Dataset entries:

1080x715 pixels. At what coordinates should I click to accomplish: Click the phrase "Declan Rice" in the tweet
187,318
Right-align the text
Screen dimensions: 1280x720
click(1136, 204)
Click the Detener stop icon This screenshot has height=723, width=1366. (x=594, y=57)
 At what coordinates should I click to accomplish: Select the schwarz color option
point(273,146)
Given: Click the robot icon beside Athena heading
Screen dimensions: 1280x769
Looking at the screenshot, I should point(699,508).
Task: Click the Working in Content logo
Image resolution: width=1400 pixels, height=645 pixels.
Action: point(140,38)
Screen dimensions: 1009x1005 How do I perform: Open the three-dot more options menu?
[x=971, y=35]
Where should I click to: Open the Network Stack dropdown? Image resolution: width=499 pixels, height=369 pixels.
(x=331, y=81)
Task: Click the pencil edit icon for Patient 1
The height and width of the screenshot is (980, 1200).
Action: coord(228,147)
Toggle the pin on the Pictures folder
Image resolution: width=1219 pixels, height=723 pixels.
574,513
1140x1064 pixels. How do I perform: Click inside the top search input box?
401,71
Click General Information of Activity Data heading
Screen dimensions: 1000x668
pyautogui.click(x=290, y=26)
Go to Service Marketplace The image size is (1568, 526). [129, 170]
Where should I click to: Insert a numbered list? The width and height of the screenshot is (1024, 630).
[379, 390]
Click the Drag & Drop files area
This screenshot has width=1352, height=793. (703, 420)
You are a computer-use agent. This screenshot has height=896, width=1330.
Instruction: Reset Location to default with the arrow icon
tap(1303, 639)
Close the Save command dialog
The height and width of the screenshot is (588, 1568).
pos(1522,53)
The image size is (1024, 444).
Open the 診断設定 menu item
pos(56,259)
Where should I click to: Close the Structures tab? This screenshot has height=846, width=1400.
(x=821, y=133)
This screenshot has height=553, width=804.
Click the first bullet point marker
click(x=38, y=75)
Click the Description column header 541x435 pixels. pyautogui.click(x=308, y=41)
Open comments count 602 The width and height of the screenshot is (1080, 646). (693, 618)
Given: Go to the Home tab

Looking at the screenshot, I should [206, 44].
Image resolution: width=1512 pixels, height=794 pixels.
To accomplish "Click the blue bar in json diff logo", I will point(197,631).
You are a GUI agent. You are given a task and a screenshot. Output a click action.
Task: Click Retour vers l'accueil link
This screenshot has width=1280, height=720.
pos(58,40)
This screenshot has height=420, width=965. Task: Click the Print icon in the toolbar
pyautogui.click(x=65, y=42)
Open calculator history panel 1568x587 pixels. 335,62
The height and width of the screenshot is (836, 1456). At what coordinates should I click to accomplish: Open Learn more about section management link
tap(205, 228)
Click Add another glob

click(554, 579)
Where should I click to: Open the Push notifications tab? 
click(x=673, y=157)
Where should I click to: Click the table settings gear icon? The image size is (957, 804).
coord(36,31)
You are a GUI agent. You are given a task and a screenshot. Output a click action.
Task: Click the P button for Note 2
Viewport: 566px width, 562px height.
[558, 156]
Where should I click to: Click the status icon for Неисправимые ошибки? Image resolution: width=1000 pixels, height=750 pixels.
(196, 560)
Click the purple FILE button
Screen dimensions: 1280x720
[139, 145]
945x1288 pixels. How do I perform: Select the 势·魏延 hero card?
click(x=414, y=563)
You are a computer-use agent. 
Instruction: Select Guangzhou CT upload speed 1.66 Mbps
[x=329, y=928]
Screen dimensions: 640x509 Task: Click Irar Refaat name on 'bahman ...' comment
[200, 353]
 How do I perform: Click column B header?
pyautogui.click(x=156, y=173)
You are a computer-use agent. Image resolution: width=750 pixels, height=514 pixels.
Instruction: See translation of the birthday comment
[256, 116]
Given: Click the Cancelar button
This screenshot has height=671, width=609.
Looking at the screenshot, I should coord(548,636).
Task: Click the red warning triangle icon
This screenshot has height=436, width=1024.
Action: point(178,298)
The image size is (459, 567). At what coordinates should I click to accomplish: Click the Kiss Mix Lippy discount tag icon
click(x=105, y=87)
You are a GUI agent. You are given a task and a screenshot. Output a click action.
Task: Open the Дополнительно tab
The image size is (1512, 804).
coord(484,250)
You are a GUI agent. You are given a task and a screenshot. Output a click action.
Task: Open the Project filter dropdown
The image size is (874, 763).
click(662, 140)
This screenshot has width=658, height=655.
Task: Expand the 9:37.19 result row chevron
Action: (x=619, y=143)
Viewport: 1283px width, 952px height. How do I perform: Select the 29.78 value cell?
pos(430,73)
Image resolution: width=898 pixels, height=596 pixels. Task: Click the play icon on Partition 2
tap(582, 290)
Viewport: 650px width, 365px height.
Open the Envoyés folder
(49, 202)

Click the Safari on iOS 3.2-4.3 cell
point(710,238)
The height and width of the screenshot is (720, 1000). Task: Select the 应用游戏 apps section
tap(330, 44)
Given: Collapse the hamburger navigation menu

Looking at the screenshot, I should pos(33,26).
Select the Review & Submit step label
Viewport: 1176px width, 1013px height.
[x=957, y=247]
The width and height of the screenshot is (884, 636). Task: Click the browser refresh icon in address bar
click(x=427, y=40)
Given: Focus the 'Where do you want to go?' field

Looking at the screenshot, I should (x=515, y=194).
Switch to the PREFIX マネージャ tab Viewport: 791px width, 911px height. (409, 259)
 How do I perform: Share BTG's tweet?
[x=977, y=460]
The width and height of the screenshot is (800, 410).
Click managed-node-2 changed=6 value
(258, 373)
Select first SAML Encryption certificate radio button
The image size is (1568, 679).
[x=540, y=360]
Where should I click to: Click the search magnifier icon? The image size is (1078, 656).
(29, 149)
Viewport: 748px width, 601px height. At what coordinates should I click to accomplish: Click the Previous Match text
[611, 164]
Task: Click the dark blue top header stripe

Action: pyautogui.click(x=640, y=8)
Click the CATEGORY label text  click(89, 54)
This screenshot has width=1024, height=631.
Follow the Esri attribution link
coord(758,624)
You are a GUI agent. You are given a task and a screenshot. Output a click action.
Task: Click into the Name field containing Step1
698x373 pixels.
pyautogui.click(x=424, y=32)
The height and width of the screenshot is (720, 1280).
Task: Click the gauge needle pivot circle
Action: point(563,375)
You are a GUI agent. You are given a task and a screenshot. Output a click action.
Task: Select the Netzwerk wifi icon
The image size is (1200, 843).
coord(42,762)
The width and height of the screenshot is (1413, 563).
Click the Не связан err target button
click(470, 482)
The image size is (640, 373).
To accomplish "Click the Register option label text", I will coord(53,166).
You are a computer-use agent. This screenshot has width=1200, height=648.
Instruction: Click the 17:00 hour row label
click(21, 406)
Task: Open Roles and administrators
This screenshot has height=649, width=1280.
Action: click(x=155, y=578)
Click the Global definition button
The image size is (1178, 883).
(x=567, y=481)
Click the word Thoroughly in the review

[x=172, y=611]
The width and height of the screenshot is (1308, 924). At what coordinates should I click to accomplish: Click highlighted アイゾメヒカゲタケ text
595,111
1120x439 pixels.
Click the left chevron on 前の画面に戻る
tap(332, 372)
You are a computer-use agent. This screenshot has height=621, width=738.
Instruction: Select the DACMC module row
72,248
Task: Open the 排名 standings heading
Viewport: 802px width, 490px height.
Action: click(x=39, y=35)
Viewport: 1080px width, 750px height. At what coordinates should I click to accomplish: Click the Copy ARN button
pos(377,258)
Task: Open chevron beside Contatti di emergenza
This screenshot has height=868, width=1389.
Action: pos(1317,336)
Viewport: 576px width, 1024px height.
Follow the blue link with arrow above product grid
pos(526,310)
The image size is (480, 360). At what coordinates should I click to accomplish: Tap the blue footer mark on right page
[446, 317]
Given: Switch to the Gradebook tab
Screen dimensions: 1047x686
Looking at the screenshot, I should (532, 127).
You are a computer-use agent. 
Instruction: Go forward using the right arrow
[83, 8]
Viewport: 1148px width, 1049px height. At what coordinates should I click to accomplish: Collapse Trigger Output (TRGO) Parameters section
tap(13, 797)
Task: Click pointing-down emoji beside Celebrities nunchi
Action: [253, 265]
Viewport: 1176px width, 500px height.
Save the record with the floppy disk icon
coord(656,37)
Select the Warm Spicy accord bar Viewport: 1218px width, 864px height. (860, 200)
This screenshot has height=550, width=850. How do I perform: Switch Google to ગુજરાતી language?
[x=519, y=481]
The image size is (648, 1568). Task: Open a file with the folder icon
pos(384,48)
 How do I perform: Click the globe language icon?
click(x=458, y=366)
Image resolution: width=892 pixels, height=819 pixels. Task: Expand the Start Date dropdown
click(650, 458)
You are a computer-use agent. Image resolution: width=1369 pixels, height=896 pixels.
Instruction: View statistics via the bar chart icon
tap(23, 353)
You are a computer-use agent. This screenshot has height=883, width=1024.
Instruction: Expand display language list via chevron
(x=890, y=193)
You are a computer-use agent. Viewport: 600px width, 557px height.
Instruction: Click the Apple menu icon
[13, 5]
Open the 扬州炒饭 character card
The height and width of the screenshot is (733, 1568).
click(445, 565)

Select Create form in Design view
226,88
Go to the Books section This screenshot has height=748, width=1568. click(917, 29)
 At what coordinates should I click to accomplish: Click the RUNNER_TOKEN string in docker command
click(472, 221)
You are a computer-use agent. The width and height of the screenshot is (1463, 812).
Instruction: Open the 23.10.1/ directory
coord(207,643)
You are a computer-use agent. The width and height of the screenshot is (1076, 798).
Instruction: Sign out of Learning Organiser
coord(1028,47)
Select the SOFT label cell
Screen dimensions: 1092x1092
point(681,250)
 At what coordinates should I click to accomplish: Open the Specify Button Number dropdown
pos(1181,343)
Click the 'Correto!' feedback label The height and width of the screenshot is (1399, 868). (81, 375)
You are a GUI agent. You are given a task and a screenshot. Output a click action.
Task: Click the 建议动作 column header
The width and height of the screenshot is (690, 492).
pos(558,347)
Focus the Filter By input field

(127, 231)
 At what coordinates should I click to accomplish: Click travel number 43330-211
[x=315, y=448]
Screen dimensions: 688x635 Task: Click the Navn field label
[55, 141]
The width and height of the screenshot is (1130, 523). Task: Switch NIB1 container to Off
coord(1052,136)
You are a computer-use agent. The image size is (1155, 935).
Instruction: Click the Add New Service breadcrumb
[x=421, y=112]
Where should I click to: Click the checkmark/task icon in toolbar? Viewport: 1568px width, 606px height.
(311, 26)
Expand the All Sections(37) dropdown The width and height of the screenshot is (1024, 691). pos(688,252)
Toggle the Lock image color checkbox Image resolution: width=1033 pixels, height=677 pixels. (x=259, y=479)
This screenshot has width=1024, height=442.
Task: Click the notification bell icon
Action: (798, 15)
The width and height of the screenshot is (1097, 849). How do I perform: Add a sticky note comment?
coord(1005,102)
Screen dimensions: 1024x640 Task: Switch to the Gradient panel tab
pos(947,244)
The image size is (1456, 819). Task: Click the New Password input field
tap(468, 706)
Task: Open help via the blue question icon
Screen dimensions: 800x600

**EXERCISE DESCRIPTION:** Quote the data above from the line containing "The width and height of the screenshot is (884, 636)." to the line containing "Switch to the PREFIX", inclusive, and stop.

**EXERCISE RESULT:**
The width and height of the screenshot is (884, 636). Task: Click the browser refresh icon in address bar
click(x=427, y=40)
Given: Focus the 'Where do you want to go?' field

Looking at the screenshot, I should (x=515, y=194).
Switch to the PREFIX マネージャ tab Viewport: 791px width, 911px height. (409, 259)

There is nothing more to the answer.